Ce film de 2011 réalisé par Izuru Narushima est un biopic dédié au célèbre amiral Isoroku Yamamoto. Le film est connu sous plusieurs titres : The Admiral, Admiral Yamamoto, Admiral Isoroku ou encore Yamamoto Isoroku, the Commander-in-Chief of the Combined Fleet. Le rôle de Yamamoto est joué par l’excellent Kōji Yakusho. Le biopic retrace les 5 dernières années de la vie de l’amiral tant sur sa carrière militaire et sa vie de famille et jusqu’à sa mort sur l’île de Bougainville. Le film est globalement excellent, les scènes navales et de batailles navales bénéficient d’effets spéciaux ultra-soignés. Contrairement au film de 1968 (Rengō Kantai Shirei Chōkan : Yamamoto Isoroku/Admiral Yamamoto) ici on ne verse pas dans la propagande idolâtre, même si tout n’est pas dit et que certains points sont sujets à débat. Après tout, même si Yamamoto souhaitait empêcher la guerre avec les États-Unis ce n’est que parce qu’il jugeait que le Japon n’était pas prêt, mais il était le premier à dire que si le Japon voulait se tailler un empire, la confrontation était inévitable d’où sa supposée (mais jamais vérifiée) citation : « Je crains que nous n’ayons fait que réveiller un géant endormi et le remplir d’une terrible résolution. » Aussi, même si le film s’attarde un peu sur sa vie privée, peu de mentions de sa quasi-addiction au jeu et sa fréquentation assidue des geishas. De l’aveu même de son épouse Reiko, son époux lui préférait sa favorite Kawai Chiyoko. Bien qu’imparfait, Isoroku est un bon biopic et un très bon film que je recommande chaudement.

The Emperor in August

The Emperor in August est un film de Masato Harada sortie en 2015 et est un remake augmenté de Japan’s Longest Day. Le film retrace la chaîne des évènements historiques qui, d’avril au 15 août 1945, ont déterminé le futur destin du Japon : les derniers mois du conflit, le bombardement de Tokyo, les préparatifs de l’opération Ketsu-go, la réaction des dirigeants à la déclaration de Potsdam et les bombardements atomiques d’Hiroshima et de Nagasaki, ainsi que le coup d’État militaire raté visant à contrecarrer la capitulation du Japon. Pour ce dernier évènement il sert de POD (point de divergence) l’uchronie Decisive Darkness de Paul Hynes et est aussi l’un des évènements du premier cycle de mon uchronie Au Bord de l’Abîme.
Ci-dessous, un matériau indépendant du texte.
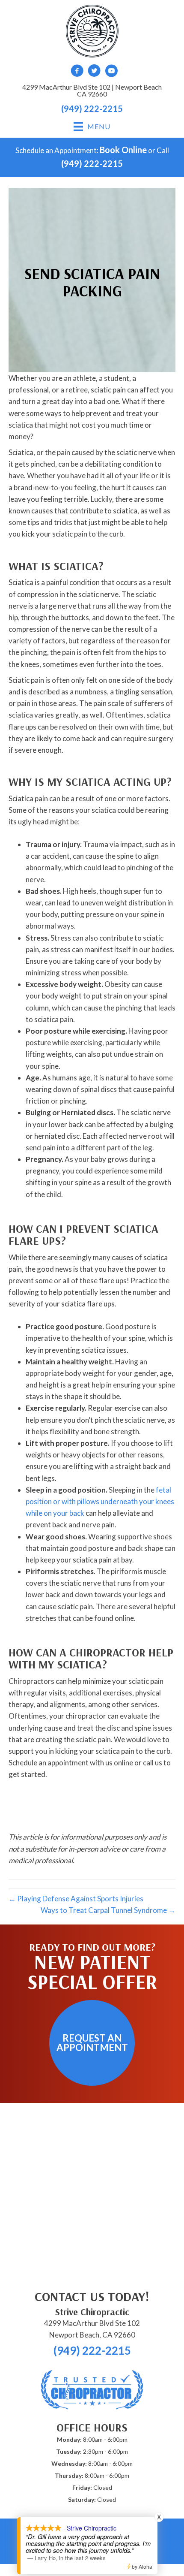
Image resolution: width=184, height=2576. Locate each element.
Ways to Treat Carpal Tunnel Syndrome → (108, 1910)
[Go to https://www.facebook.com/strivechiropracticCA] (77, 71)
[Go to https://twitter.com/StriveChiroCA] (94, 71)
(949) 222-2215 (92, 108)
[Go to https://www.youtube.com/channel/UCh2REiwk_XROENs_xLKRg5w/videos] (111, 71)
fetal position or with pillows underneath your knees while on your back (100, 1501)
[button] (92, 2043)
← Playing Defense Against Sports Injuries (76, 1898)
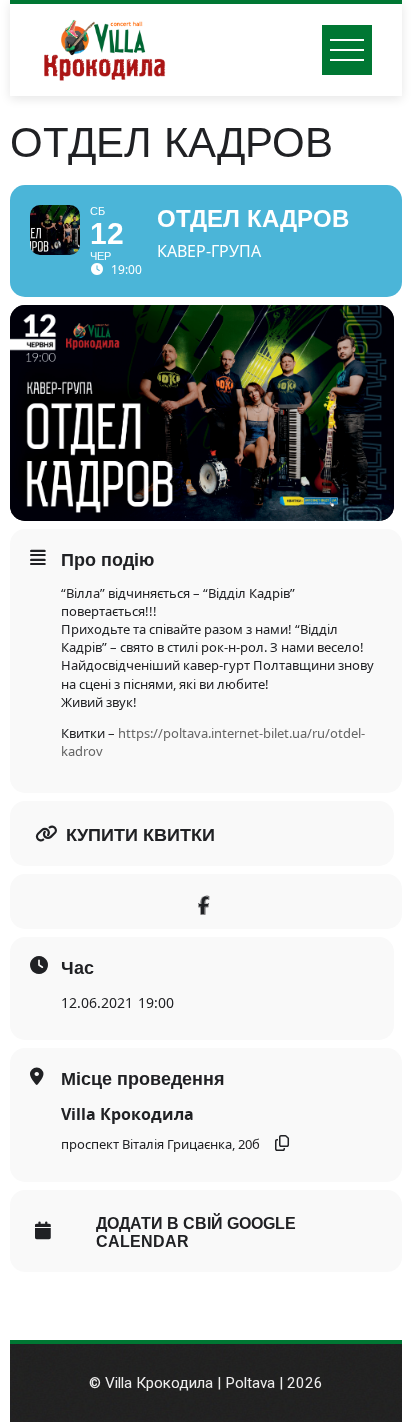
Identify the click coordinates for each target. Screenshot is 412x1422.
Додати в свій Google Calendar (196, 1232)
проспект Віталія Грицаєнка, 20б (160, 1144)
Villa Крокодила (127, 1114)
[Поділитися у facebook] (203, 901)
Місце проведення (143, 1079)
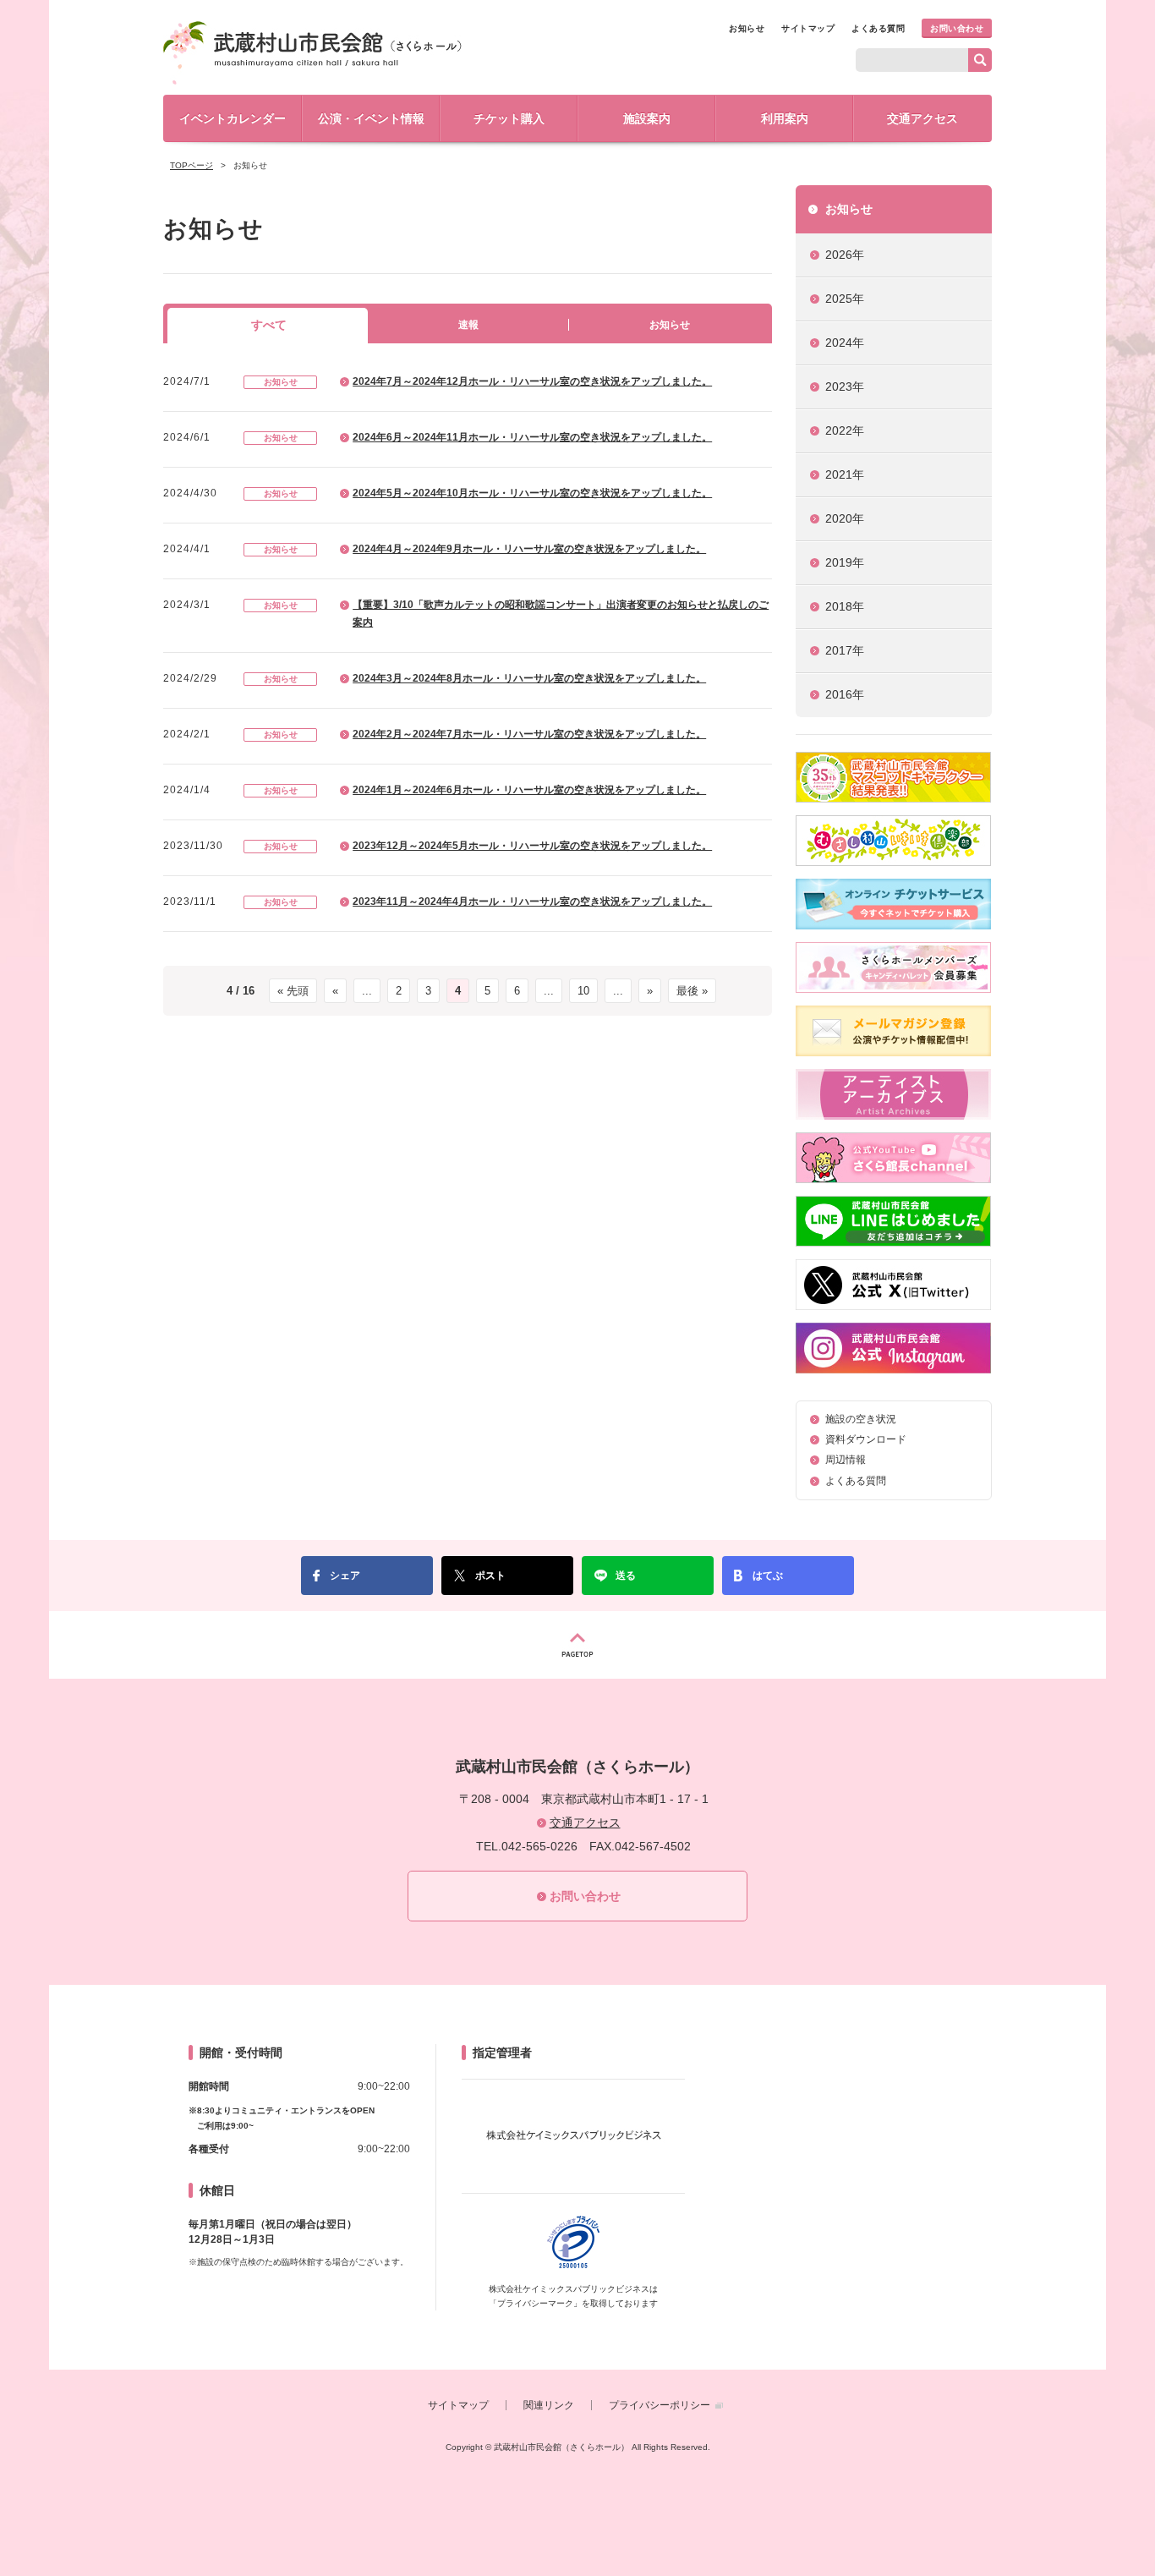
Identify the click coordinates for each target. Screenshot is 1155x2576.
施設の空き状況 (860, 1419)
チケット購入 (509, 118)
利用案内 (784, 118)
L’acteur le plus connu du film est l’excellent Kōji Yakusho (encore lui) dans le rôle de Korechiki Anami. Le film en lui-même est visuellement beau (ambiance, atmosphère, costume) et bien réalisé. Niveau histoire et scénario, c’est bien écrit et bien joué, fidèle aux évènements historiques. Attention toutefois, le rôle de l’Empereur Hirohito dans la guerre, est encore aujourd’hui sujet à débat. Dans l’historiographie japonaise, on part du principe que l’Empereur, bien que participant au conseil suprême de guerre, ne prît part à aucune décision politique ou militaire. En conséquence, dans le film, l’Empereur est un peu un « héros » prenant le risque d’être renversé par les militaires pour sauver son pays. Faute d’élément à charge ou à décharge, je n’ai toujours pas d’avis tranché sur ce point. Quoi qu’il en soit j’ai vraiment apprécié ce film historique.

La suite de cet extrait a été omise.